The burial of organic material during the Carboniferous was not restricted to land plants. There is much carbon in the oceans tied up in phyto- and zooplankton, the oceanic equivalents of the terrestrial forests, and here too large amounts of organic-rich sediments accumulated on sea bottoms. The ultimate cause of this unique buildup of carbon, leading to the unique maximum of oxygen levels, was the coincidence of several geological and biological events that culminated in the vast carbon deposit accumulations. First, the continents of the time coalesced into one single large continent by the closing of an ancient Atlantic Ocean. As Europe collided with North America and South America with Africa, a gigantic linear mountain chain arose along the suturing of these continental blocks.

On either side of this mountain chain great floodplains arose, and the configuration of the mountains also produced a wet climate over much of the Earth. Newly evolved trees colonized the vast swamps and their adjoining drying land areas that came into being. Many of these trees would appear fantastic to us in their strangeness, and one of their strangest traits was a very shallow root system. They grew tall and fell over quite easily. And there are lots of falling trees in our world, but nowhere near the accumulation of carbon. More was at work than a swampy world ideal for plant growth.

The forests that came into being some 375 million years ago were composed of the first true trees that used lignin and cellulose for skeletal support. Lignin is a very tough substance, and today it is broken down by a variety of bacteria.

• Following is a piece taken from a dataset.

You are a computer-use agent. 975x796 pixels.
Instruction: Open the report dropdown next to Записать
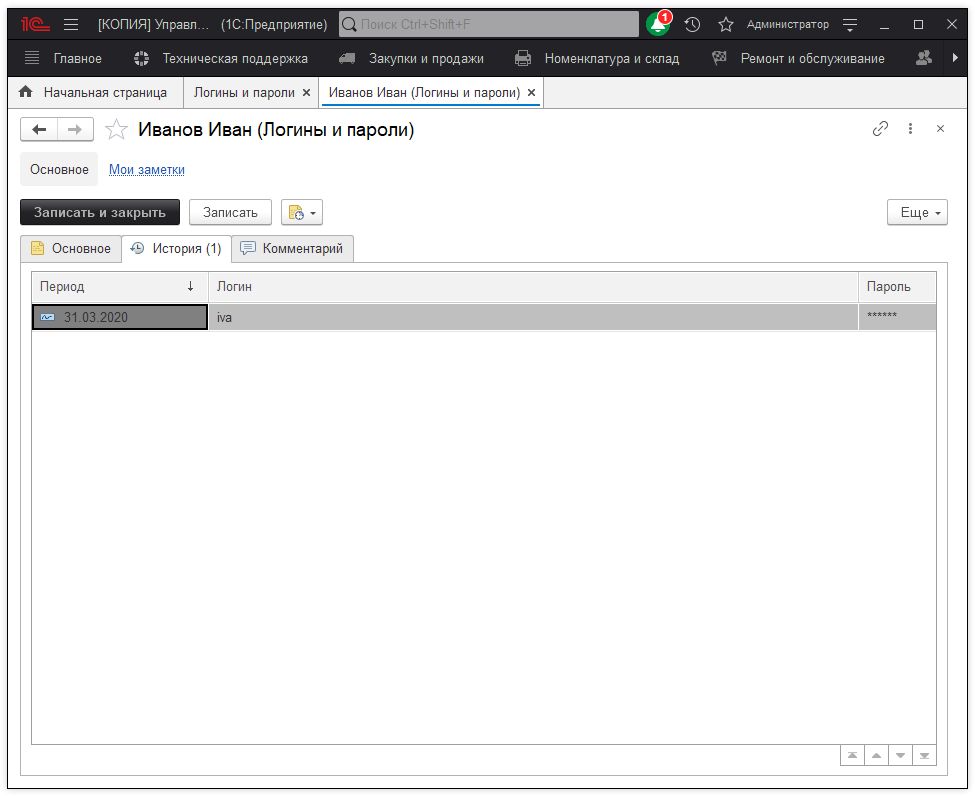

But even after nearly 400 million years, the bacteria that do this job take their own sweet time.
³
A fallen tree takes many years to “rot,” and some of the harder woods, those with more lignin than the so-called soft woods like cedar and pine, take longer yet.

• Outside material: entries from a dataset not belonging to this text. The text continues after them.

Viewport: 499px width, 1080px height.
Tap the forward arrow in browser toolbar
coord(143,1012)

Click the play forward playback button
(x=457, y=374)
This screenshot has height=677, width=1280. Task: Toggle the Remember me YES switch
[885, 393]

Decomposition of trees is accomplished by oxidation of much of the tree’s carbon, so even if the end product is eventually buried, very little reduced carbon makes it into the geological record. Back in the Carboniferous, many or perhaps all of the bacteria that decompose wood were not yet present,
⁴
with the key to this the seeming inability of microbes to break down the main structural component of wood, the material lignin. Trees would fall and not decompose back then. Eventually sediment would cover the undecomposed trees, and reduced carbon was buried in the process. With all of these trees (and the plankton in the seas) producing oxygen through photosynthesis, and very little of this new oxygen being used to decompose the rapidly growing and falling forests, oxygen levels began to rise.